We have flora and fauna there, we have KiwiRail next to us, so how do we balance all of that while moving fast to deliver the project on time and budget?

Ulvi highlights the critical nature of the corridor, which as well as a state highway and a rail line incorporates the pipes that provide up to 70 percent of Wellington’s water. In 2013, a storm washed out part of the seawall between Ngā Ūranga and Pito-One and disrupted rail services for a week. On that evidence, the decades-old revetments won’t withstand the impact of climate change. Their replacements will be composed of 144,000 tonnes of boulders, supplemented with precast concrete X-shaped blocks, each 2.6 tonnes, that interlock like Lego to provide armour against storms and wave-action. Both the revetments and sea walls have been designed so they can be raised to accommodate future sea level rise at reduced cost.

Constructing this section of Te Ara Tupua will be difficult. As Ulvi points out, they’re operating between a rail line and the water, cheek by jowl with a major faultline.

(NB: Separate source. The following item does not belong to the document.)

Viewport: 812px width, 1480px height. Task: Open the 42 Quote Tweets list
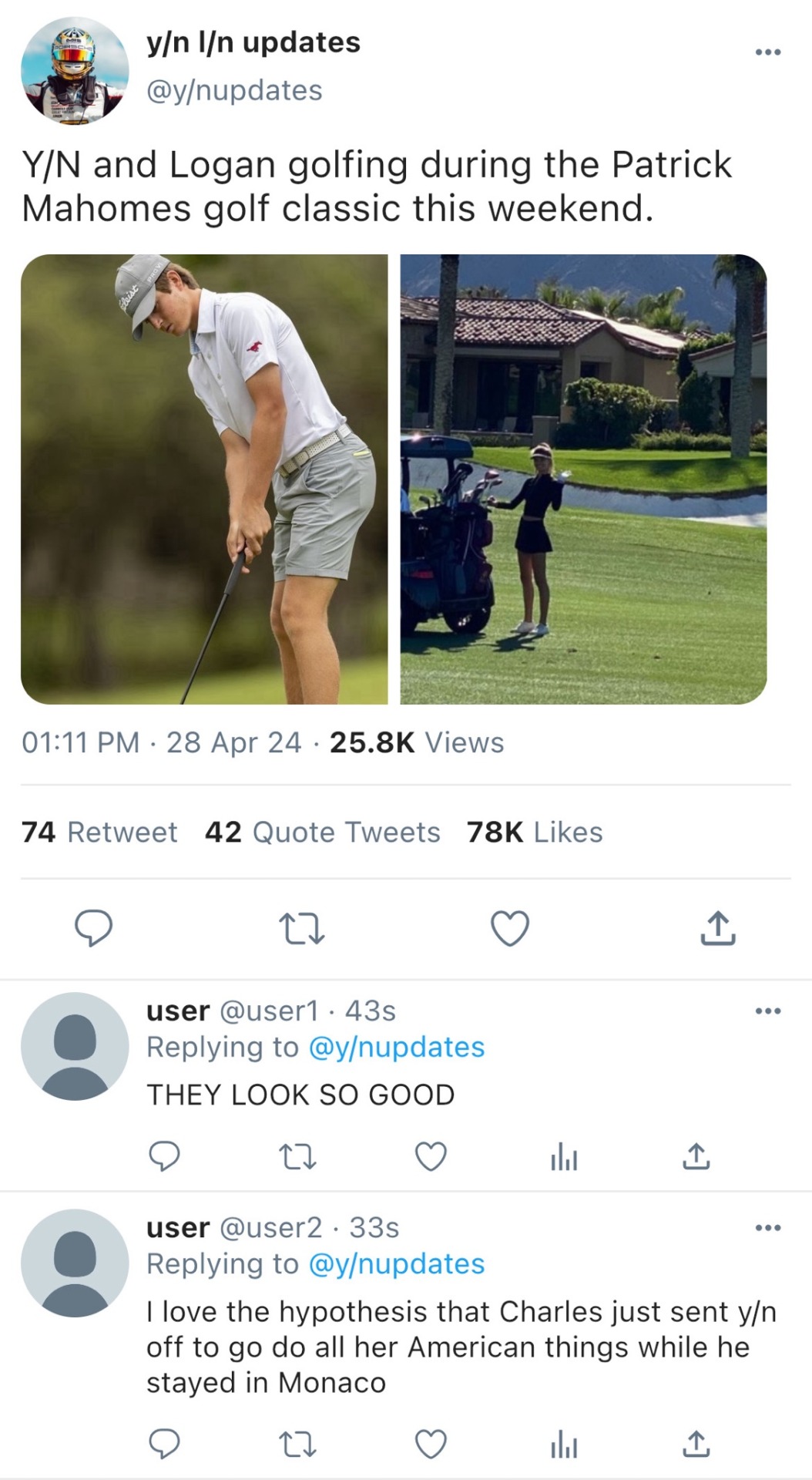322,832
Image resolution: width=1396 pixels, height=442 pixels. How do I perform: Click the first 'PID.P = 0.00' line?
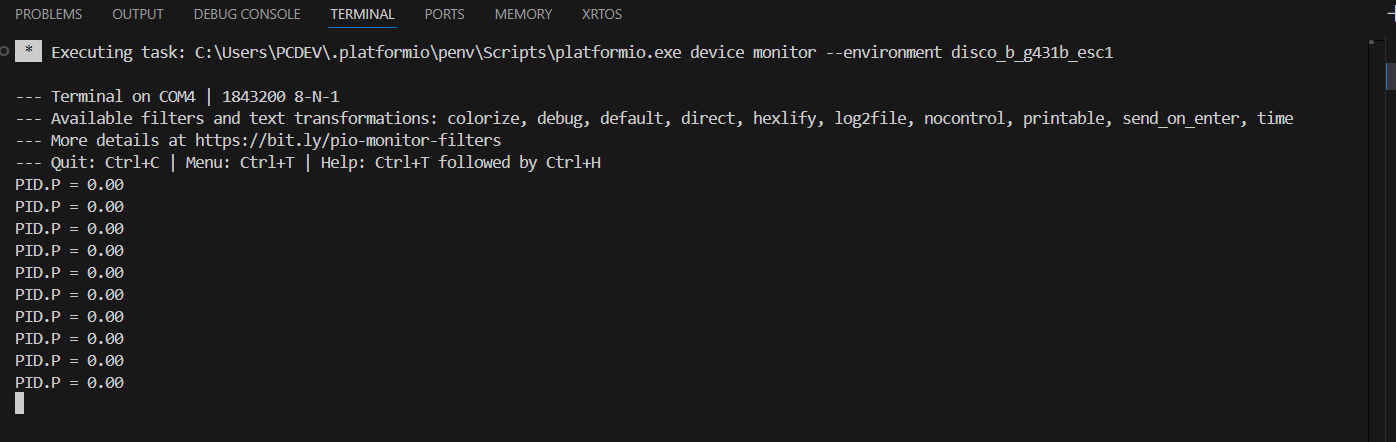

“We have flora and fauna there, we have KiwiRail next to us, so how do we balance all of that while moving fast to deliver the project on time and budget?”

The concrete blocks are part of the answer, being more cost-effective and quicker to deliver than boulders. Another cost- and labour-saving innovation on the project is the use of GPS-enabled “digital shield” technology to manage the movement of heavy machinery around the rail line. As for mitigating the impact on flora and fauna, two rocky habitats have been constructed 40m offshore to accommodate birds disrupted by the project, and 56 artificial reefs have been placed to provide habitat for seaweeds, algae, crayfish and shellfish.


Civil building updates

Stricter seismic standards have put some of Wellington’s key civic buildings temporarily out of action. How are things progressing?

Civic Administration Building

Demolition work was to begin in late June and conclude in December.

The Town Hall

As of June, seismic work was largely complete, and the focus had shifted to completing the new auditorium basement and reinstatement works.

Central Library

Strengthening and modernising Te Matapihi began in 2022, with a predicted completion in 2026. In 2023, new piles and base isolation were installed; earlier this year a “rattle zone” was created and a ground concrete slab poured.